Written problem:
Pick up the bankruptcy court memorandum on admitting an unavailable witness's deposition right after its last sentence and keep writing it.

Document:
90 B.R. 871

In re David A. CRABTREE a/k/a West Knoxville Investment Company, Debtor. In re C.H. BUTCHER, Jr., Debtor. The FEDERAL SAVINGS AND LOAN INSURANCE CORPORATION as Receiver for American Savings and Loan Association, Plaintiff, v. D. Broward CRAIG, Trustee of David A. Crabtree a/k/a West Knoxville Investment Company, Inc. and James A. Martin, Trustee of C.H. Butcher, Jr., Defendants.

Bankruptcy Nos. 3-83-01116, 3-83-01008.

Adv. No. 3-87-0034.

United States Bankruptcy Court, E.D. Tennessee.

Sept. 28, 1988.

*872See also, 79 B.R. 747.

Walt, Dyer & James, Robert E. Crad-dock, Memphis, Tenn., Pamela G. Steele, Knoxville, Tenn., for plaintiff.

Cadwalader, Wickersham & Taft, Mark C. Ellenberg, James F. Wallack, Washington, D.C., Walker & Walker, John A. Walker, Jr., .Knoxville, Tenn., for defendant, D. Broward Craig, Trustee of David A. Crab-tree a/k/a West Knoxville Inv. Co., Inc.

Weinberger, Weinstock, Sagner, Stevan & Harris, P.A., Neal S. Melnick, Baltimore, Md., James R. Moore, Knoxville, Tenn., for defendant, James R. Martin, Trustee of C.H. Butcher, Jr.

MEMORANDUM ON PLAINTIFF'S MOTION TO ADMIT INTO EVIDENCE THE DEPOSITION OF AN UNAVAILABLE WITNESS

RICHARD S. STAIR, Jr., Bankruptcy Judge.

Plaintiff filed a “Motion To Admit Into Evidence The Deposition Of An Unavailable Witness” on July 7, 1988. By its motion plaintiff seeks an order allowing into evidence, pursuant to Fed.R.Civ.P. 32(a), incorporated into Fed.R.Bankr.P. 7032, parts of prior deposition testimony of the debtor, David A. Crabtree (Crabtree), as follows:1 testimony at § 341(a) meeting of creditors held May 23, 1984; deposition taken May 23, 1984, in the Crabtree bankruptcy case; and deposition taken June 3 and 4, 1985, in the C.H. Butcher, Jr. bankruptcy case. The present adversary proceeding was commenced by the filing of plaintiff’s complaint on March 5, 1987.

Stored records:
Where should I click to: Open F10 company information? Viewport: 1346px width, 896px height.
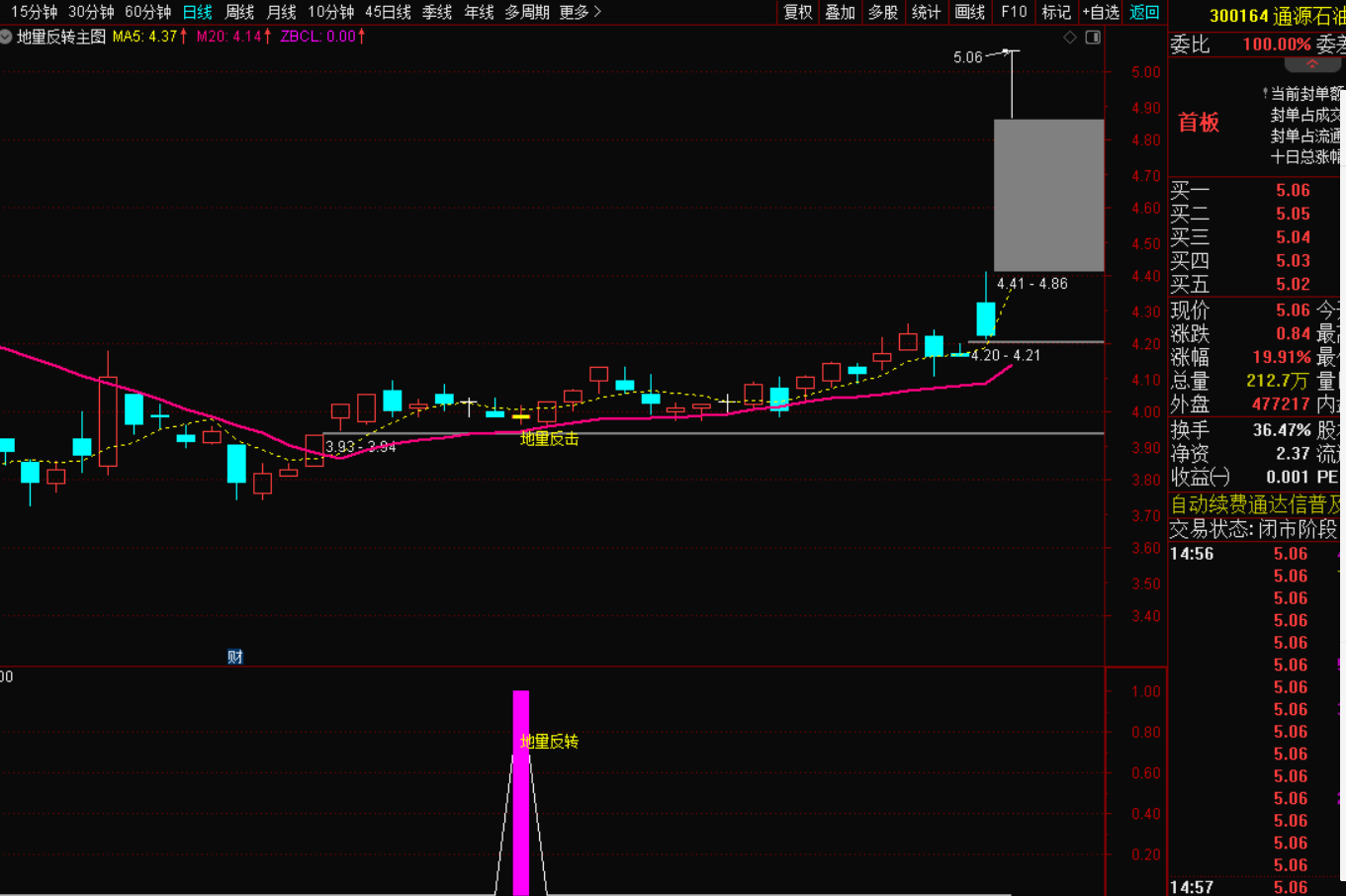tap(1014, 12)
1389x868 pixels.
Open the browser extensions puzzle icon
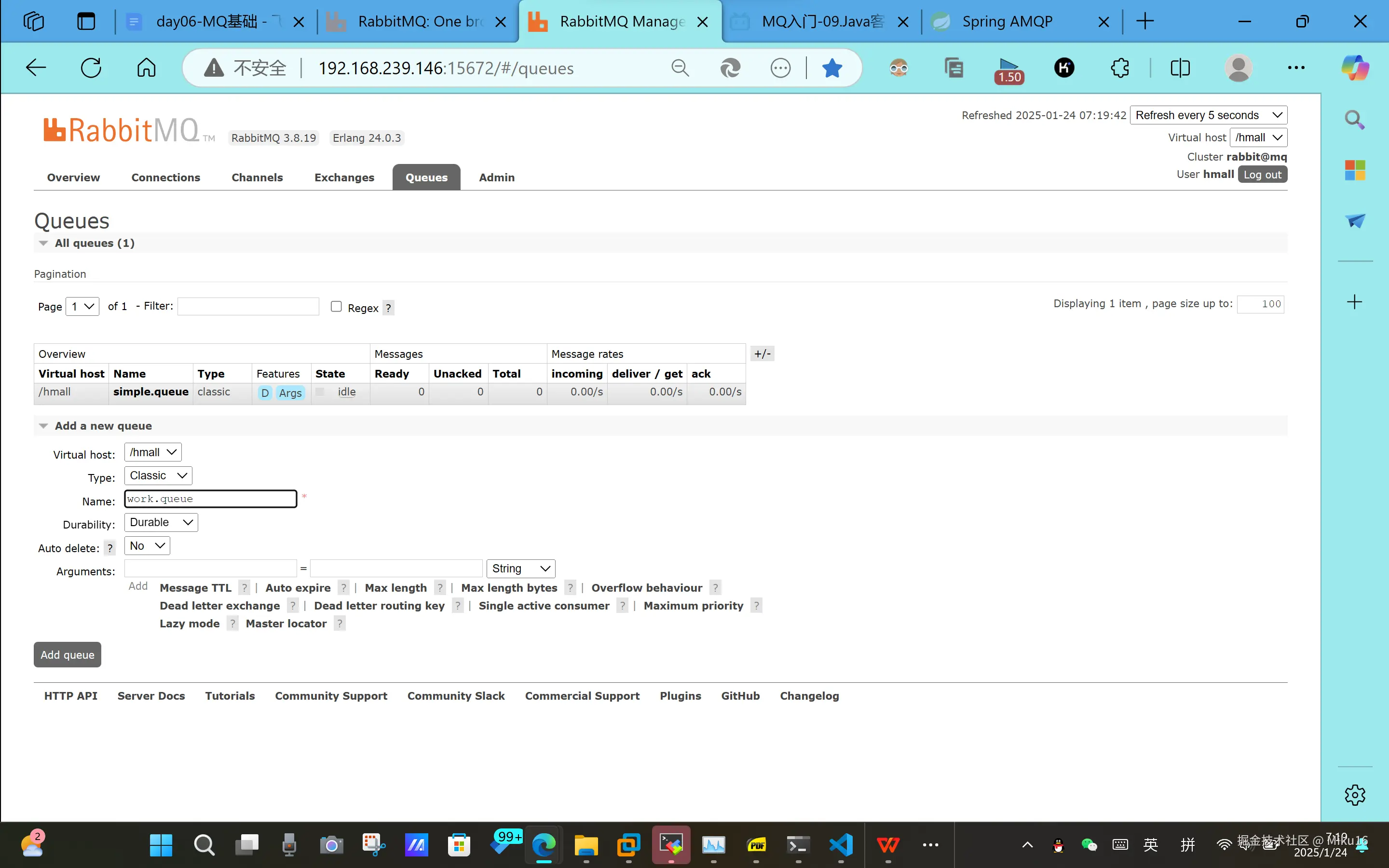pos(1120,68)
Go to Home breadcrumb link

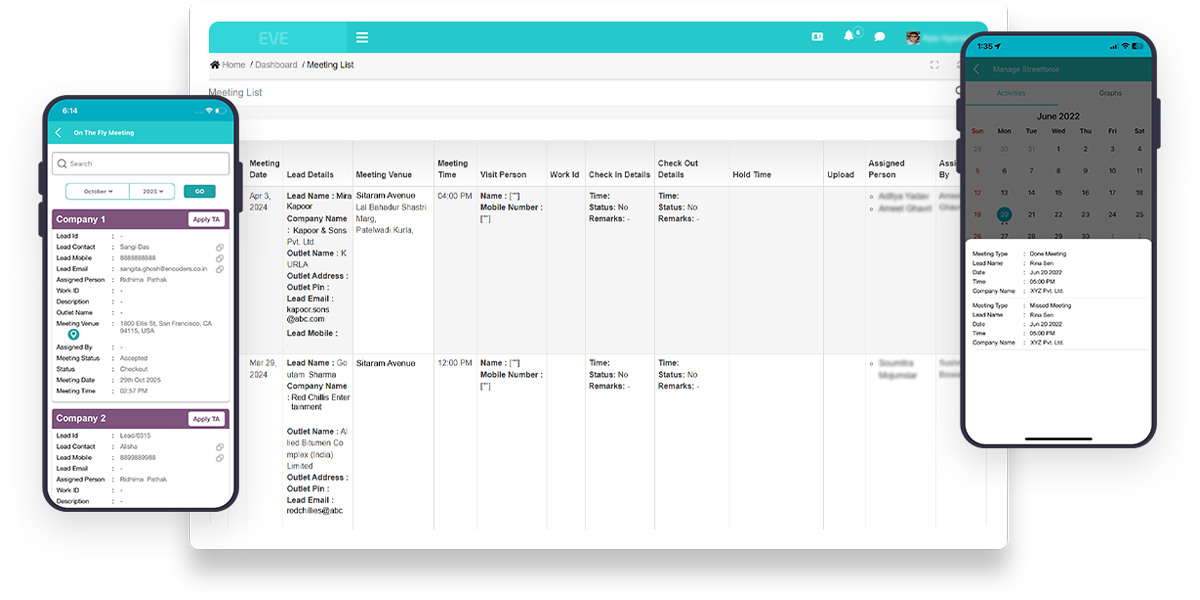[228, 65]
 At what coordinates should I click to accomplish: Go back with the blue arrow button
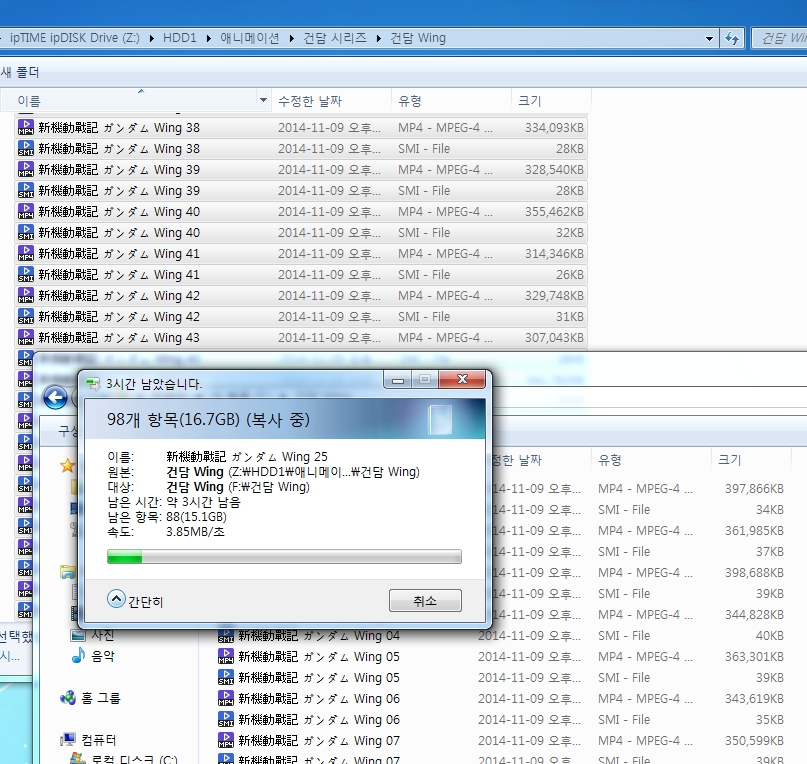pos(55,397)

--

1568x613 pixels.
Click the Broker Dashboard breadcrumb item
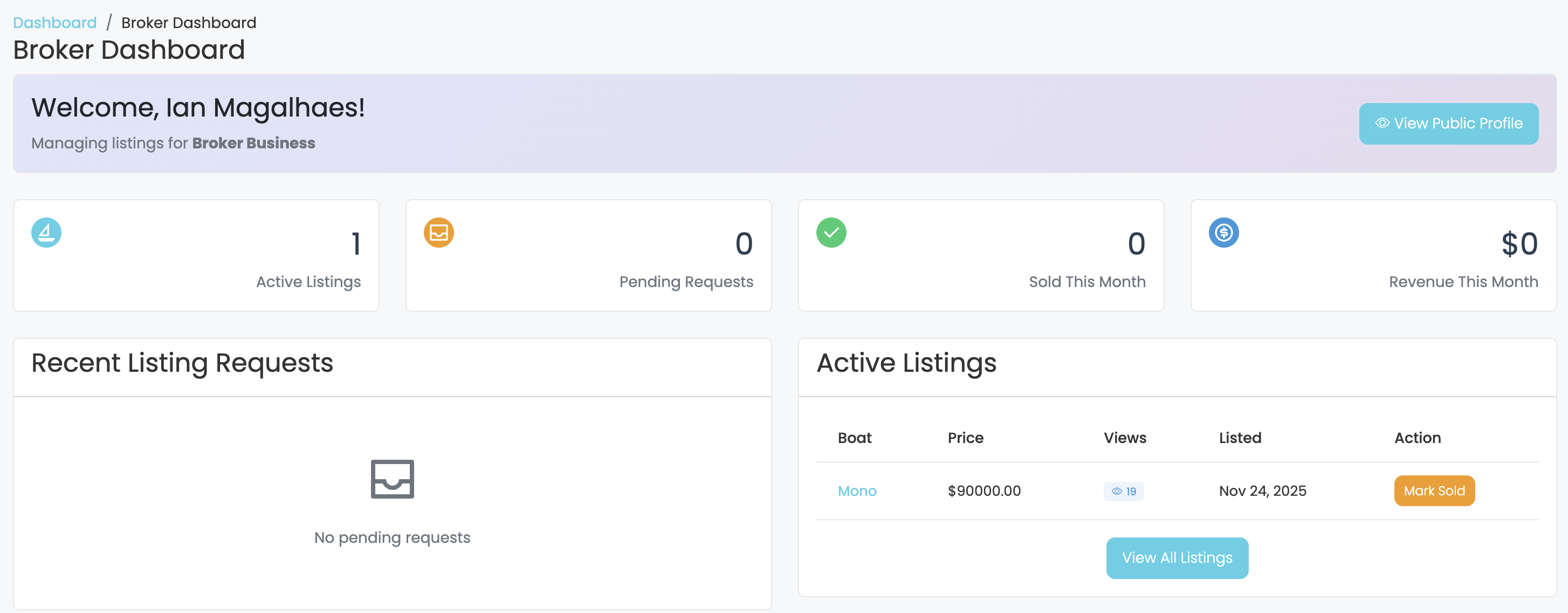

Response to the task:
The issues raised in this proceeding involve mixed core and noncore matters. 28 U.S.C.A. § 157(b)(2) and (c)(1) (West Supp. 1988). To the extent the court is called upon to resolve issues involving noncore matters, the parties have consented to the entry of appropriate orders and judgments *873by the bankruptcy judge. 28 U.S.C.A. § 157(c)(2) (West Supp.1988).

I

On August 31, 1982, American Savings and Loan Association (American) loaned $2,500,000 to Lone Mountain Corporation (Lone Mountain), a wholly-owned subsidiary of West Knox Investment Co., Inc. (West Knox).2 West Knox guaranteed this indebtedness. Lone Mountain subsequently defaulted on the loan and American foreclosed a mortgage on real estate partially securing the indebtedness. Plaintiff, in its capacity as receiver for American, looked to the guarantor, West Knox, to satisfy the deficiency.3

Plaintiff contends that the principal asset of West Knox was an eighty (80%) percent interest in Broadcast Leasing, Ltd. (Broadcast), a Tennessee limited partnership. The remaining twenty (20%) percent of Broadcast was owned by the debtor, C.H. Butcher, Jr. Broadcast sold its assets to Hess Broadcasting Company, Inc. (Hess) for approximately $3,000,000 in July, 1983. The proceeds from this transaction were distributed in the following manner: $1,300,000 to Norris Industries Company, Inc. (Norris Industries) in consideration for the issuance of shares of Norris Industries stock to West Knox; $1,700,000 to two trust accounts in Northern Trust Bank of Florida for the benefit of West Knox and C.H. Butcher, Jr.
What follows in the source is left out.